2007.09.05 Wednesday

直線の死角

やり手弁護士小早川が活躍する交通事故鑑定に関わるミステリー。
簡単な事故処理と思われた事件には実は大変な裏があり・・・。

交通事故保険金を扱ったストーリーが新鮮な感じで結構面白い。文章もわかり易く、すらすらと読めるが、元ヤクザを含め、登場人物(犯人以外)が善人過ぎて、各々のキャラクターにあまり魅力が感じられない。

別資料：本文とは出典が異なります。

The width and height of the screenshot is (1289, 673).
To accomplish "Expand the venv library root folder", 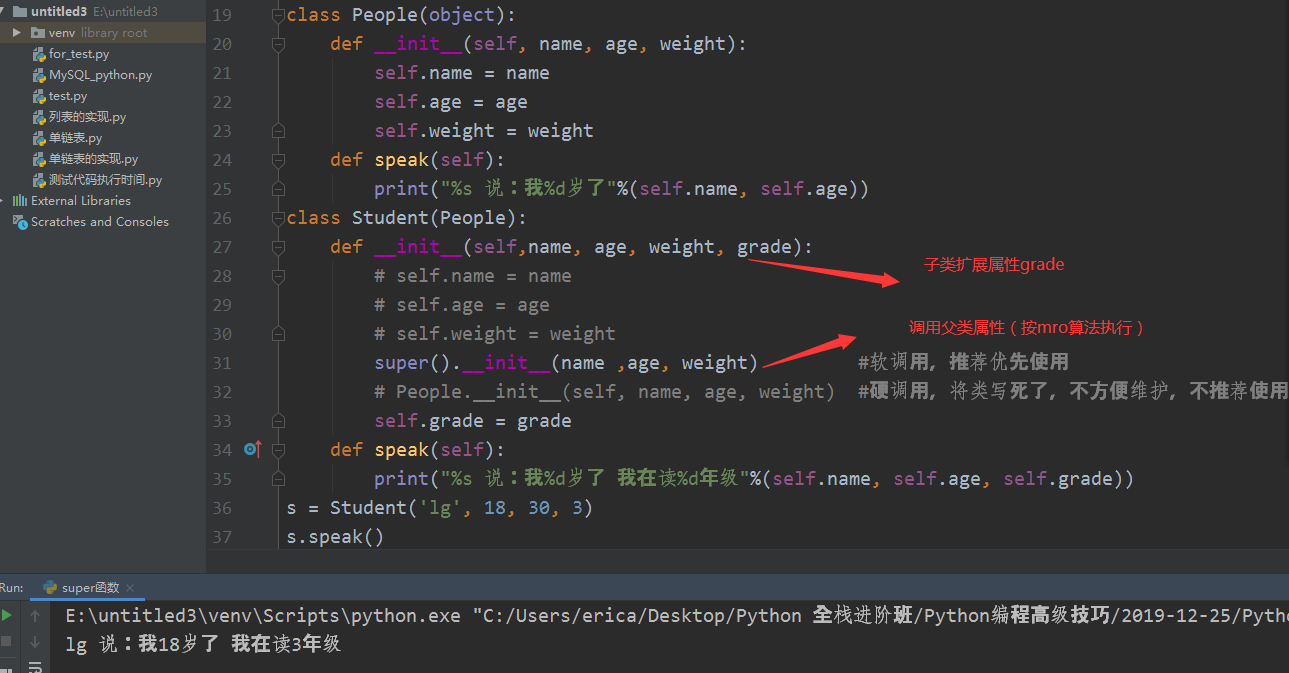I will 15,32.
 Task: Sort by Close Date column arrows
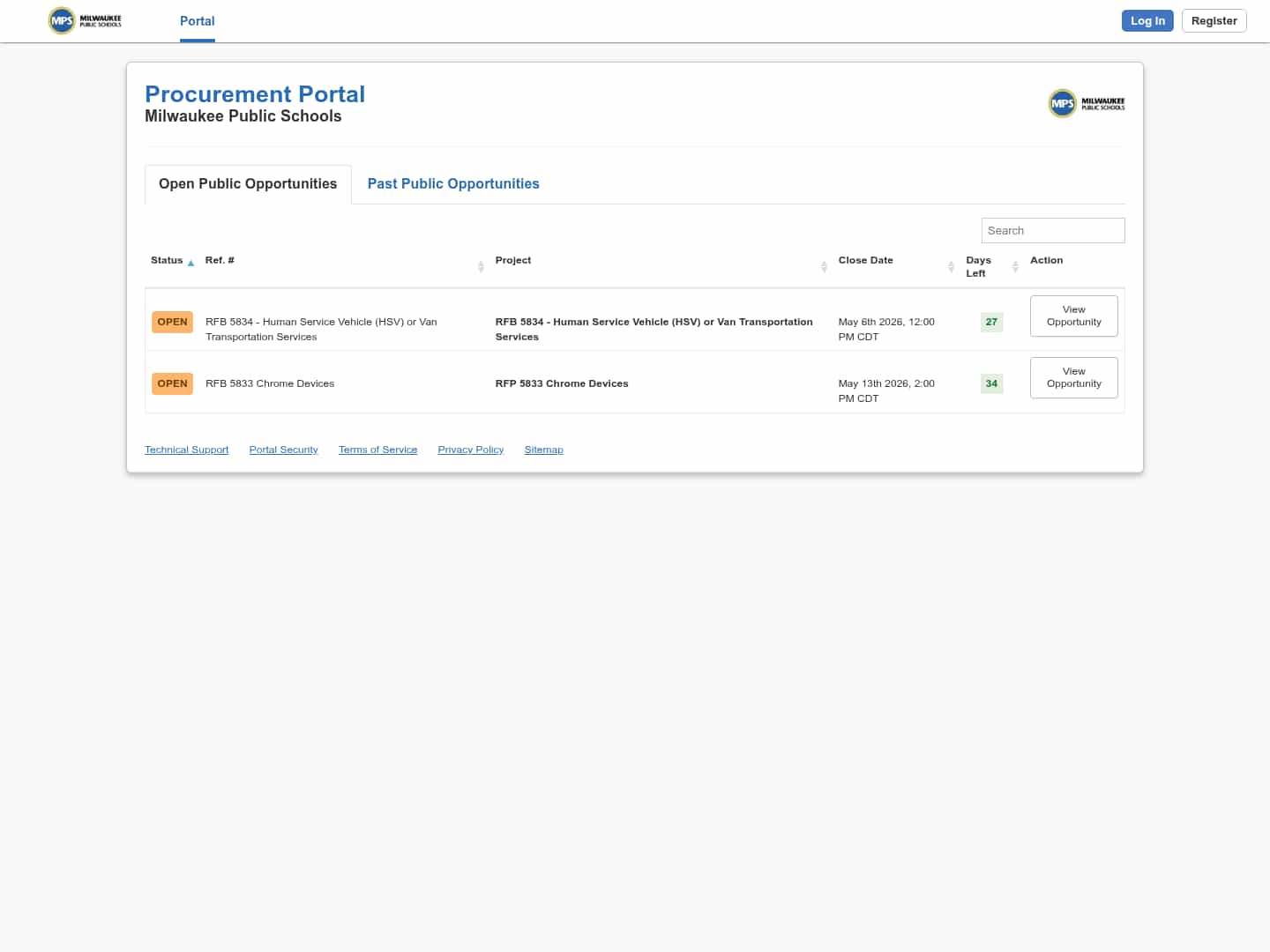[951, 266]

交通事故の逸失利益や事故鑑定など、一般に知られていないことがよくわかるように書かれていて、大変参考になる。


2007.02.23 Friday

天使の代理人

人口妊娠中絶をめぐる生命の尊さを描いた衝撃作。

助産婦をしながら「天使の代理人」という組織を運営する冬子。キャリアを捨て、精子バンクを利用して妊娠した弥生。待望の妊娠が分かった直後、人違いで中絶させられた有希恵。一度は中絶を考えたものの産み育てることを選んだ雪絵。4人それぞれの人生と「天使の代理人」が交錯し、奇蹟が起こり、最後には感動的なラストが待っている。

人口妊娠中絶に対して賛否両論あるだろうが、この本は全く否定しているわけでもなさそうである。望まない妊娠といっても色々なケースがあり、ケースバイケースでしっかり考えていけばいい、ということだろう。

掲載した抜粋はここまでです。